During the months of June-September 2012, ECDC is undertaking enhanced event-based surveillance as part of its routine epidemic intelligence activities. It has adapted media screening tools and its procedures to assist detecting timely infectious disease threats which may be relevant for these events, and the hosting and participating countries. The use of social media and blog fora as a mechanism of timely identification of disease threats is being explored in this context.
ECDC is working very closely with the hosting countries and international partners such as the World Health Organisation, including having liaison officers to facilitate daily communication with ECDC. A daily bulletin containing information on events relevant from a public health perspective will be provided to public health authorities of Member States and the event-hosting countries.

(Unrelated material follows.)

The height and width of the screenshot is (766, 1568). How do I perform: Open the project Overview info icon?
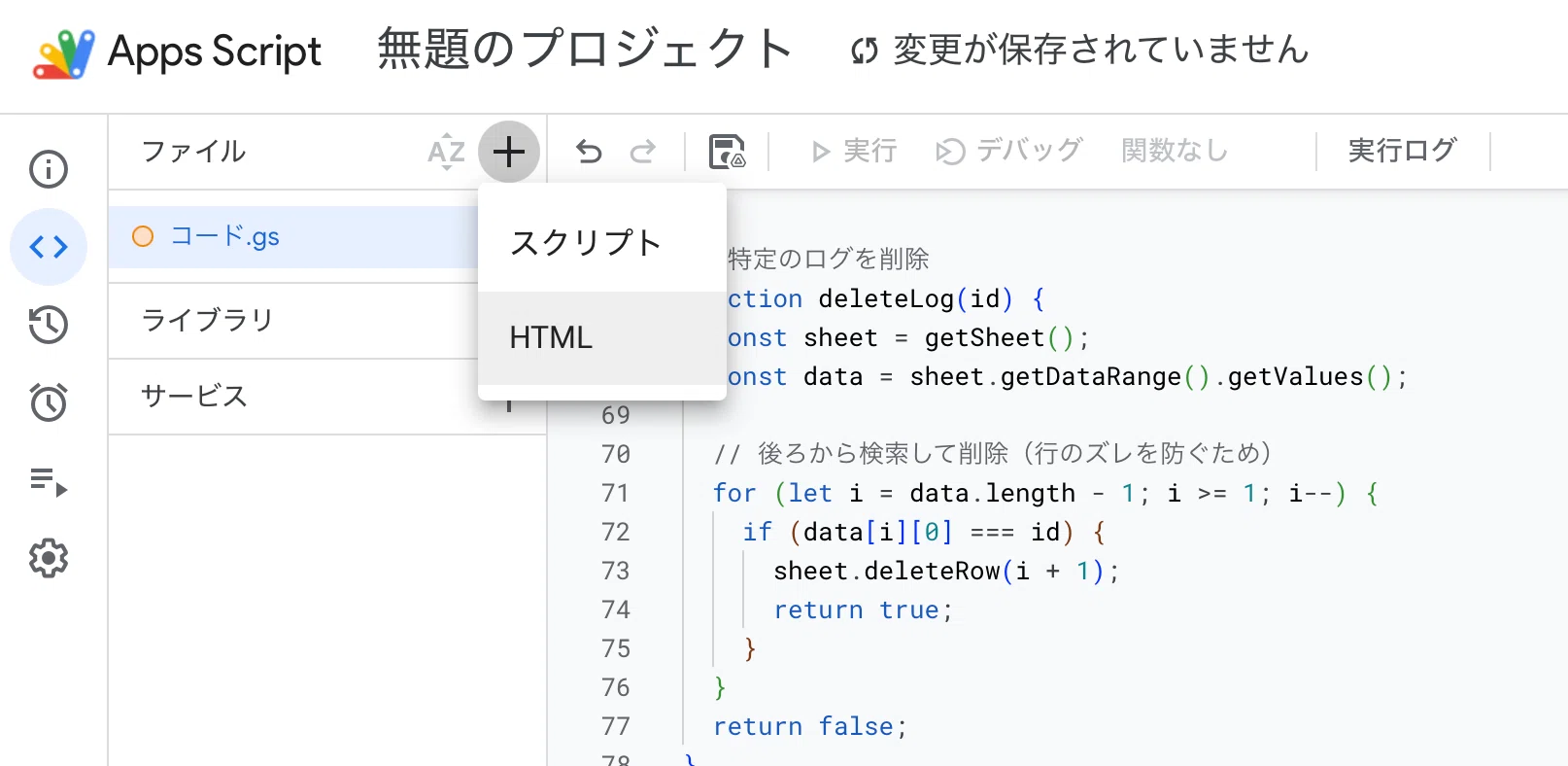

A summary of relevant infectious disease threats will be included in the weekly CDTR published on this website.
What kind of infectious diseases is ECDC looking for?
Large gatherings of people may be subject to increased public health risks, including non-communicable diseases. Based on experience from previous such mass gatherings, it is unlikely that infectious diseases will be a major problem at these two events.
The greatest risk for visitors to these mass gatherings is likely to be related to food and waterborne diseases, such as food poisoning due to inappropriately handled food items or inadequate hand hygiene practices. At the same time, in the context of outbreaks of measles and other vaccine preventable diseases in Europe, unvaccinated and non-immune people may be at increased risk of infection.
In addition to food- and water-borne diseases and vaccine preventable diseases, ECDC will be monitoring for a wide range of infectious diseases and syndromes through available data sources and networks, as it does on a daily basis, in order to detect unusual events or outbreaks.
The organisers of these mass gatherings have published public messages about how to stay healthy in order to best enjoy these events. Preventative measures that people can take themselves and can contribute to keeping others healthy include things such as: washing hands regularly, ensure relevant vaccinations are up to date, practice safe sex, stay out of the sun, and stay at home if you feel unwell. For those seeking travel or health advice, specific information for EURO 2012 and London 2012 can be found below.
Assuming that no large outbreaks of illness or disease occurs, it will be due primarily to the advance work done by local and regional public health officials in planning for these events.
The old saying is true, `When public health works, nothing happens’.